= Beginning of Section =
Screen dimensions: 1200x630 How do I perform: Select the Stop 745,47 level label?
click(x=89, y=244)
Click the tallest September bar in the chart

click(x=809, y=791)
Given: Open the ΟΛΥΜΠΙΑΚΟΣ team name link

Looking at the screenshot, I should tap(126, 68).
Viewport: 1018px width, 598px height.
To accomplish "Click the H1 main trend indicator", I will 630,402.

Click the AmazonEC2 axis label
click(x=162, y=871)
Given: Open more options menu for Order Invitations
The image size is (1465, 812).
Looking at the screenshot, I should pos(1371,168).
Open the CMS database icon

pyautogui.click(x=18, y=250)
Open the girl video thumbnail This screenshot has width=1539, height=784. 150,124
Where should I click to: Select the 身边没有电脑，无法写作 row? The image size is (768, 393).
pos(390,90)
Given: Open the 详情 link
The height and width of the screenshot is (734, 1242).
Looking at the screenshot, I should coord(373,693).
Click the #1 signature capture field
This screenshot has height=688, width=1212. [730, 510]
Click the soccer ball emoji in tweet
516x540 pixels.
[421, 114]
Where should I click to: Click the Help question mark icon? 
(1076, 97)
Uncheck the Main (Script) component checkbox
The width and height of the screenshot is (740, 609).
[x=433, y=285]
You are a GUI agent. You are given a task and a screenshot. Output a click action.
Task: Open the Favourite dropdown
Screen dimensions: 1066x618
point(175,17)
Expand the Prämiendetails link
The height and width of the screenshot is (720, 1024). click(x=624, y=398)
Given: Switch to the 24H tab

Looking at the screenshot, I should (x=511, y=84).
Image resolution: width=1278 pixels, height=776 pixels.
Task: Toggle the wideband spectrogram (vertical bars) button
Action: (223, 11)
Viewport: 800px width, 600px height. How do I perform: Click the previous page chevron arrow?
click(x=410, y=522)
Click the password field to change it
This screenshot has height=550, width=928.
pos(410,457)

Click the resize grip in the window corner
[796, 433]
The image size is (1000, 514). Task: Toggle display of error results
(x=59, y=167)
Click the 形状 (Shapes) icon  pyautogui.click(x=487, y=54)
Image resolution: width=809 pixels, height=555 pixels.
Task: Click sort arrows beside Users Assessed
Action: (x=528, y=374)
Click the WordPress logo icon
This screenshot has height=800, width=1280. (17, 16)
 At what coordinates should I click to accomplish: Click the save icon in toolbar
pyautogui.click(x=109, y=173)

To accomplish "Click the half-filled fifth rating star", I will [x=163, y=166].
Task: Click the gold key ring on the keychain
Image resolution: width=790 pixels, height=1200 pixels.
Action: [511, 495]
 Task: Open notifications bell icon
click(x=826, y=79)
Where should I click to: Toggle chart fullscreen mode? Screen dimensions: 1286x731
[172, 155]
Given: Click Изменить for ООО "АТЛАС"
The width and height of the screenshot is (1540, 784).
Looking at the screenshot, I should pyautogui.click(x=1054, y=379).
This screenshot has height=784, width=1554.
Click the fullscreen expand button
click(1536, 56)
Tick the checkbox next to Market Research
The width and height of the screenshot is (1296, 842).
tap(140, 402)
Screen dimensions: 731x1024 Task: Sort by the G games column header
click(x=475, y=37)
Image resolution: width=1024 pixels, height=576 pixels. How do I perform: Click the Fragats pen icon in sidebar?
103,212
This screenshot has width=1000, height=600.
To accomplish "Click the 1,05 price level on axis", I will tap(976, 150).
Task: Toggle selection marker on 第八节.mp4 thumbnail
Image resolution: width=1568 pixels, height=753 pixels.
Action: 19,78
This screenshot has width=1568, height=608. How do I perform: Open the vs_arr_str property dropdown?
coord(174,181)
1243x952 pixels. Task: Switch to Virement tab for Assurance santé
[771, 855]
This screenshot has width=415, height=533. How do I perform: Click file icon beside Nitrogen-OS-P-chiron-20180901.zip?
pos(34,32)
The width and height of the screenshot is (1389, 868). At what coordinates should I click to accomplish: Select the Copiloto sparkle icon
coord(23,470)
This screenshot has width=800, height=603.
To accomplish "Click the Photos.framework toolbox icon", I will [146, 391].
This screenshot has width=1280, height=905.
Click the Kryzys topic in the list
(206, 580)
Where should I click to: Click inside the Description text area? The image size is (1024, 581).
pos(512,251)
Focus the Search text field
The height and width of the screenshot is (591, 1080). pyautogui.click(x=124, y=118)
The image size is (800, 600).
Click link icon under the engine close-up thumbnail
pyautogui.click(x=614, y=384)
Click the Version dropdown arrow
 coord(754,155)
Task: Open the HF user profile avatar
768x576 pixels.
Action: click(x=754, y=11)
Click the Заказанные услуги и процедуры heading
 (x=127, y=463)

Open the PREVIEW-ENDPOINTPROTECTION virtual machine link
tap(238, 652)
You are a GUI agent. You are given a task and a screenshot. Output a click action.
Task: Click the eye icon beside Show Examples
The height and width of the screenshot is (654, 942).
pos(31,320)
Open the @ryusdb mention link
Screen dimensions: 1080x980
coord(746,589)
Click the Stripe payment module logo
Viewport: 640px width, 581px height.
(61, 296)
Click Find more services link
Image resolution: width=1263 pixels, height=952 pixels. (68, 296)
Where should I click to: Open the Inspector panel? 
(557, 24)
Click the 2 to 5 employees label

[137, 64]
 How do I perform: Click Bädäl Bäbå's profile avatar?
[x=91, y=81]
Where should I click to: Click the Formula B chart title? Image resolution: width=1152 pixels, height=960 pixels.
= End of Section =
Exercise prompt
Every line of the listing needs to be written out exactly.

Your solution
Screen dimensions: 1200x630 How do I perform: Select the Stop 745,47 level label?
click(x=89, y=244)
Click the tallest September bar in the chart

click(x=809, y=791)
Given: Open the ΟΛΥΜΠΙΑΚΟΣ team name link

Looking at the screenshot, I should tap(126, 68).
Viewport: 1018px width, 598px height.
To accomplish "Click the H1 main trend indicator", I will 630,402.

Click the AmazonEC2 axis label
click(x=162, y=871)
Given: Open more options menu for Order Invitations
The image size is (1465, 812).
Looking at the screenshot, I should pos(1371,168).
Open the CMS database icon

pyautogui.click(x=18, y=250)
Open the girl video thumbnail This screenshot has width=1539, height=784. 150,124
Where should I click to: Select the 身边没有电脑，无法写作 row? The image size is (768, 393).
pos(390,90)
Given: Open the 详情 link
The height and width of the screenshot is (734, 1242).
Looking at the screenshot, I should coord(373,693).
Click the #1 signature capture field
This screenshot has height=688, width=1212. [730, 510]
Click the soccer ball emoji in tweet
516x540 pixels.
[421, 114]
Where should I click to: Click the Help question mark icon? 
(1076, 97)
Uncheck the Main (Script) component checkbox
The width and height of the screenshot is (740, 609).
[x=433, y=285]
You are a GUI agent. You are given a task and a screenshot. Output a click action.
Task: Open the Favourite dropdown
Screen dimensions: 1066x618
point(175,17)
Expand the Prämiendetails link
The height and width of the screenshot is (720, 1024). click(x=624, y=398)
Given: Switch to the 24H tab

Looking at the screenshot, I should (x=511, y=84).
Image resolution: width=1278 pixels, height=776 pixels.
Task: Toggle the wideband spectrogram (vertical bars) button
Action: (223, 11)
Viewport: 800px width, 600px height. How do I perform: Click the previous page chevron arrow?
click(x=410, y=522)
Click the password field to change it
This screenshot has height=550, width=928.
pos(410,457)

Click the resize grip in the window corner
[796, 433]
The image size is (1000, 514). Task: Toggle display of error results
(x=59, y=167)
Click the 形状 (Shapes) icon  pyautogui.click(x=487, y=54)
Image resolution: width=809 pixels, height=555 pixels.
Task: Click sort arrows beside Users Assessed
Action: (x=528, y=374)
Click the WordPress logo icon
This screenshot has height=800, width=1280. (17, 16)
 At what coordinates should I click to accomplish: Click the save icon in toolbar
pyautogui.click(x=109, y=173)

To accomplish "Click the half-filled fifth rating star", I will [x=163, y=166].
Task: Click the gold key ring on the keychain
Image resolution: width=790 pixels, height=1200 pixels.
Action: [511, 495]
 Task: Open notifications bell icon
click(x=826, y=79)
Where should I click to: Toggle chart fullscreen mode? Screen dimensions: 1286x731
[172, 155]
Given: Click Изменить for ООО "АТЛАС"
The width and height of the screenshot is (1540, 784).
Looking at the screenshot, I should pyautogui.click(x=1054, y=379).
This screenshot has height=784, width=1554.
Click the fullscreen expand button
click(1536, 56)
Tick the checkbox next to Market Research
The width and height of the screenshot is (1296, 842).
tap(140, 402)
Screen dimensions: 731x1024 Task: Sort by the G games column header
click(x=475, y=37)
Image resolution: width=1024 pixels, height=576 pixels. How do I perform: Click the Fragats pen icon in sidebar?
103,212
This screenshot has width=1000, height=600.
To accomplish "Click the 1,05 price level on axis", I will tap(976, 150).
Task: Toggle selection marker on 第八节.mp4 thumbnail
Image resolution: width=1568 pixels, height=753 pixels.
Action: 19,78
This screenshot has width=1568, height=608. How do I perform: Open the vs_arr_str property dropdown?
coord(174,181)
1243x952 pixels. Task: Switch to Virement tab for Assurance santé
[771, 855]
This screenshot has width=415, height=533. How do I perform: Click file icon beside Nitrogen-OS-P-chiron-20180901.zip?
pos(34,32)
The width and height of the screenshot is (1389, 868). At what coordinates should I click to accomplish: Select the Copiloto sparkle icon
coord(23,470)
This screenshot has width=800, height=603.
To accomplish "Click the Photos.framework toolbox icon", I will [146, 391].
This screenshot has width=1280, height=905.
Click the Kryzys topic in the list
(206, 580)
Where should I click to: Click inside the Description text area? The image size is (1024, 581).
pos(512,251)
Focus the Search text field
The height and width of the screenshot is (591, 1080). pyautogui.click(x=124, y=118)
The image size is (800, 600).
Click link icon under the engine close-up thumbnail
pyautogui.click(x=614, y=384)
Click the Version dropdown arrow
 coord(754,155)
Task: Open the HF user profile avatar
768x576 pixels.
Action: click(x=754, y=11)
Click the Заказанные услуги и процедуры heading
 (x=127, y=463)

Open the PREVIEW-ENDPOINTPROTECTION virtual machine link
tap(238, 652)
You are a GUI agent. You are given a task and a screenshot. Output a click action.
Task: Click the eye icon beside Show Examples
The height and width of the screenshot is (654, 942).
pos(31,320)
Open the @ryusdb mention link
Screen dimensions: 1080x980
coord(746,589)
Click the Stripe payment module logo
Viewport: 640px width, 581px height.
(61, 296)
Click Find more services link
Image resolution: width=1263 pixels, height=952 pixels. (68, 296)
Where should I click to: Open the Inspector panel? 
(557, 24)
Click the 2 to 5 employees label

[137, 64]
 How do I perform: Click Bädäl Bäbå's profile avatar?
[x=91, y=81]
Where should I click to: Click the Formula B chart title? Image resolution: width=1152 pixels, height=960 pixels.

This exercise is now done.